Microsoft’s product naming frustrates me to no end. They seem to have an incredible knack for picking the most confusing names possible.
While the names Microsoft Security Essentials and Windows Defender seem innocuous enough, what they mean has changed over time. And therein lies the confusion.
Microsoft Security Essentials
Let’s start with the easy one – this name has remained relatively unambiguous over time.
This is where things get weird.
Windows Defender was originally an anti-spyware tool only. In those days, you needed to also install an anti-virus tool. MSE was one such solution, but because it included an anti-spyware tool, it replaced Windows Defender.
Today, however, Windows Defender is the new name for the version of Microsoft Security Essentials that comes pre-installed on Windows 8.

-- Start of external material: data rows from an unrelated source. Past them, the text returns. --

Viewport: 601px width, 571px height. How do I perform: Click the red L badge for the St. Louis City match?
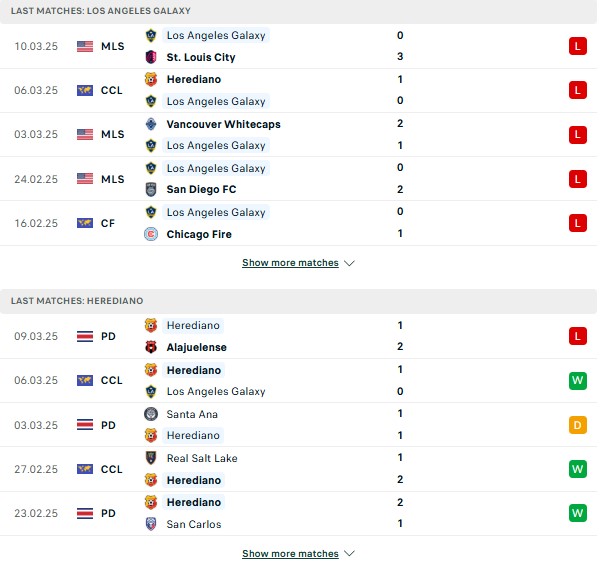coord(578,46)
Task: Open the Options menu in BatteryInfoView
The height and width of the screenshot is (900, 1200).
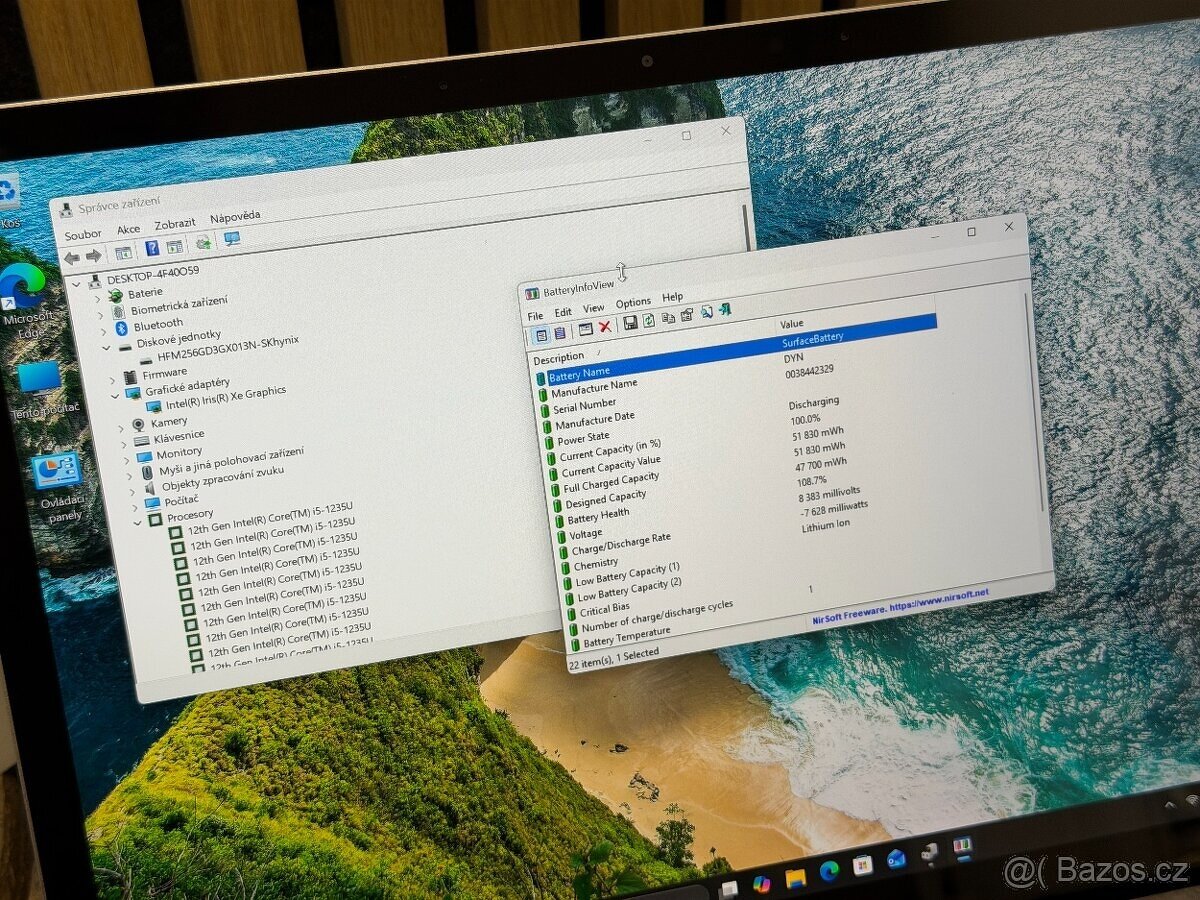Action: pos(633,302)
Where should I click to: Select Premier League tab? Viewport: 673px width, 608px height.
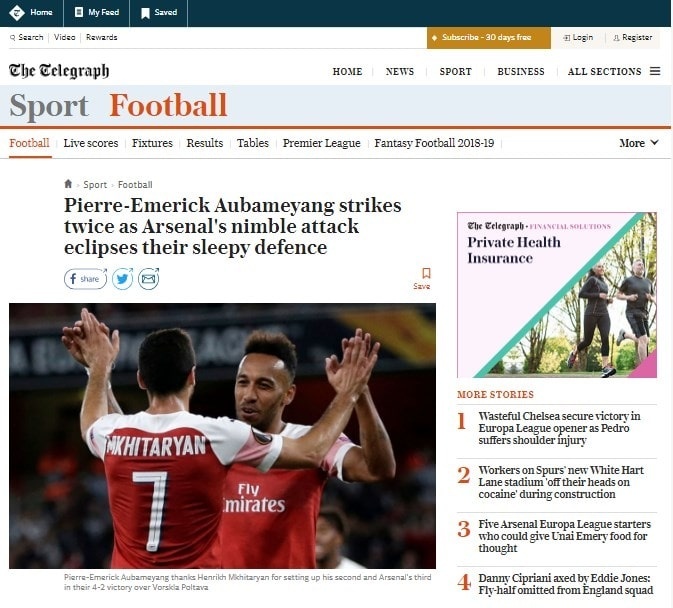tap(321, 143)
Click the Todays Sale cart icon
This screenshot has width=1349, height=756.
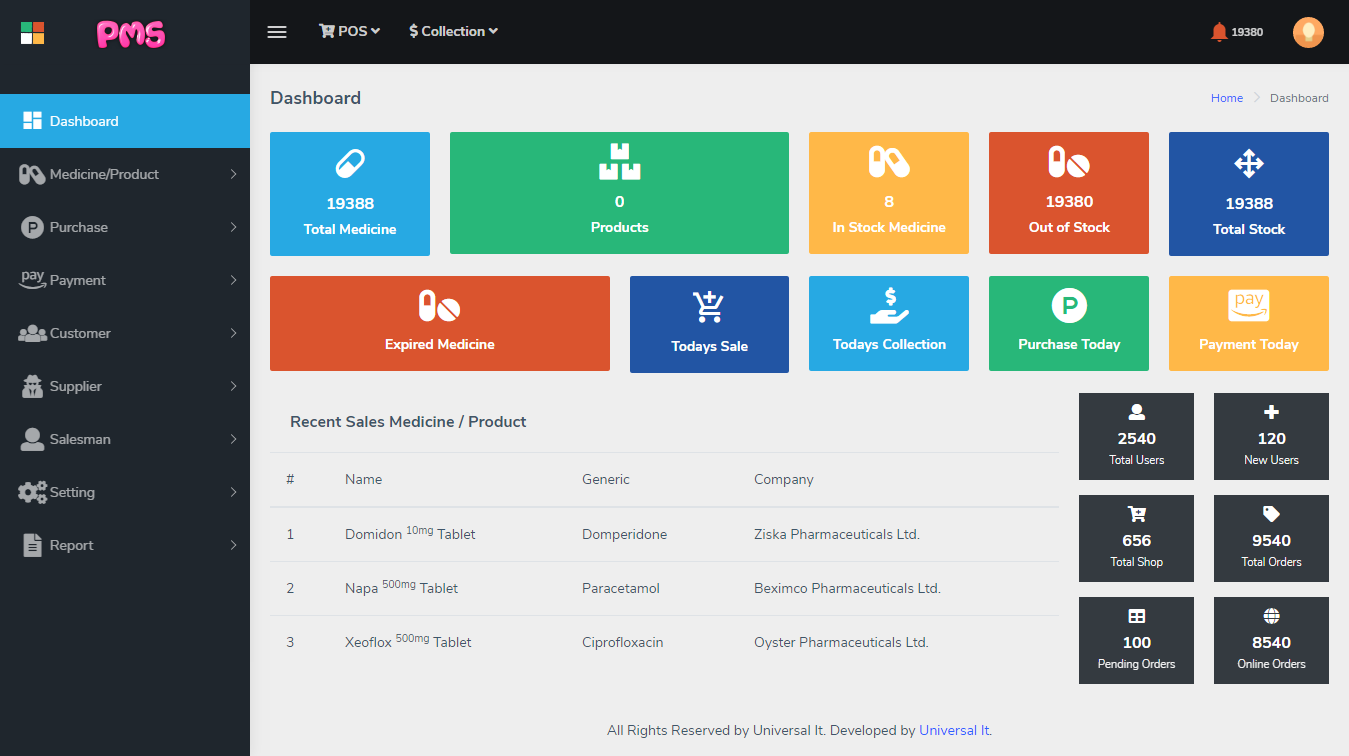709,307
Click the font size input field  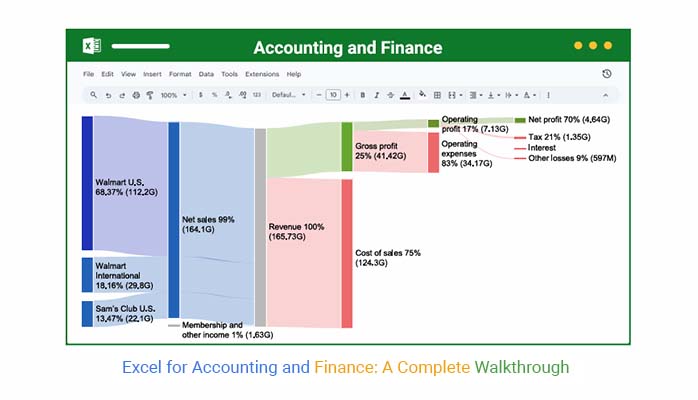[x=333, y=95]
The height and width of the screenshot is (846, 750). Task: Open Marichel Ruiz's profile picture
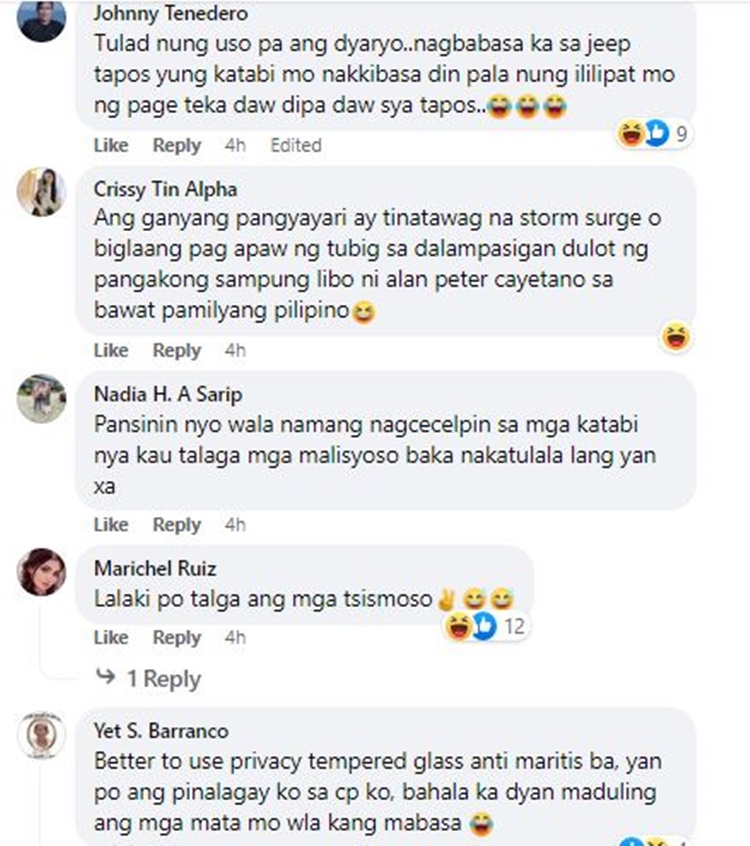(42, 572)
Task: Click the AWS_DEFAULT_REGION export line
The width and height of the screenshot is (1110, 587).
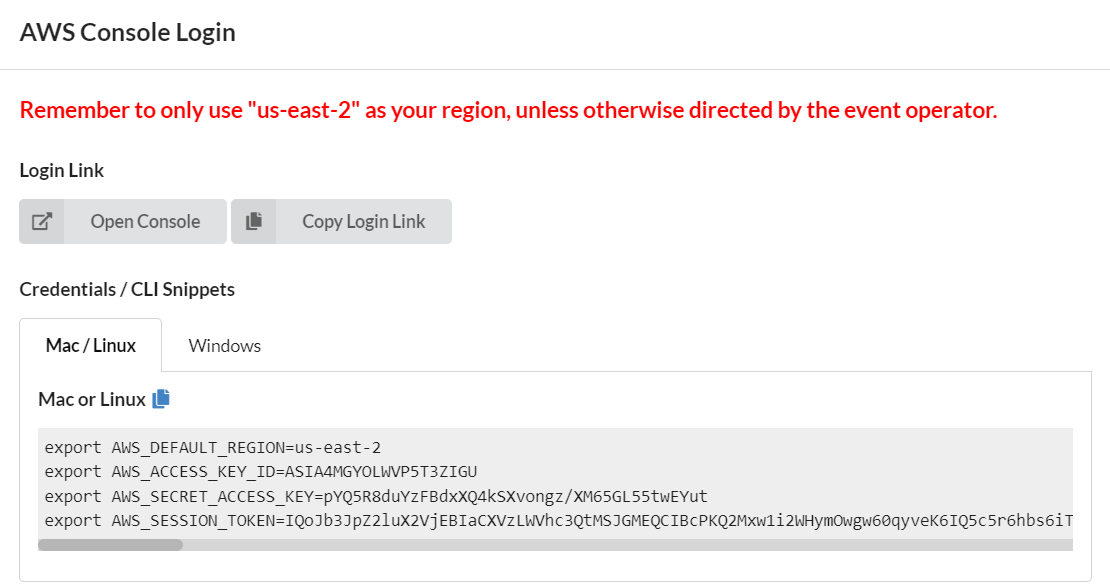Action: (212, 448)
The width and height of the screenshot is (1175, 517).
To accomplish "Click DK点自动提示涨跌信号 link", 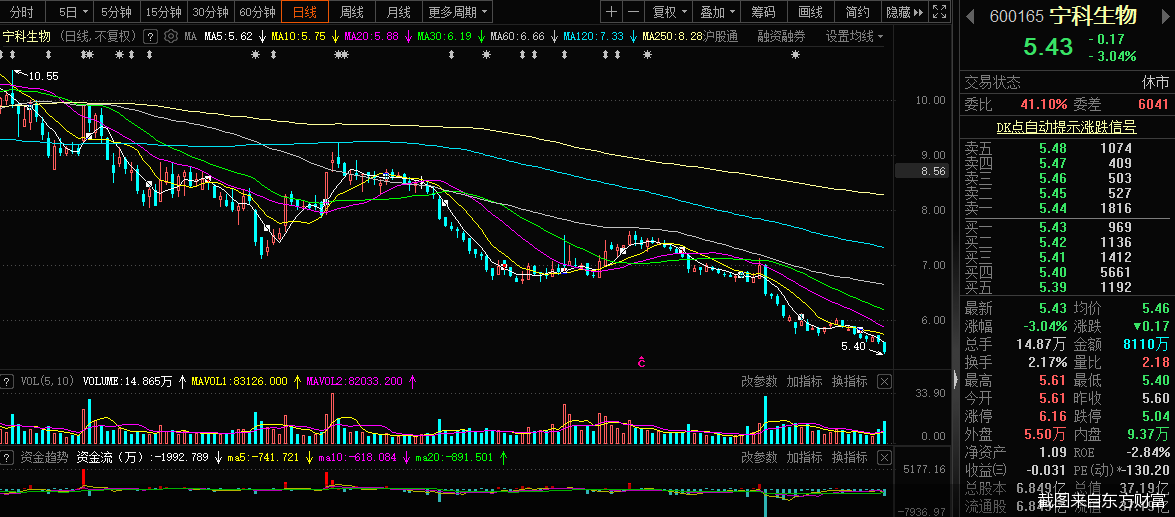I will coord(1066,127).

So today, Windows Defender and Microsoft Security Essentials are essentially the same thing (so to speak). The difference is which version of Windows that they apply to and how you get them: Windows Defender is pre-installed in Windows 8 and Microsoft Security Essentials is a free download from Microsoft… unless you’re talking about Windows Defender Offline. That’s something else entirely different.
Windows Defender Offline
Windows Defender Offline is a version of Windows Defender that you burn to a CD or install to a USB thumb drive. You can then boot from that CD or drive and run Windows Defender without having to actually run the copy of Windows that’s installed on your machine.
More importantly, by booting from something other than your hard drive, it bypasses any of the malware that might be on your machine. The result is that Windows Defender can do a more complete job of cleaning things up.
Windows Defender Offline is a free download from Microsoft. The download walks you through the steps to create the CD or USB thumb drive.
Oh, and to complete the whole naming saga: Windows Defender Offline was originally called Microsoft Standalone System Sweeper.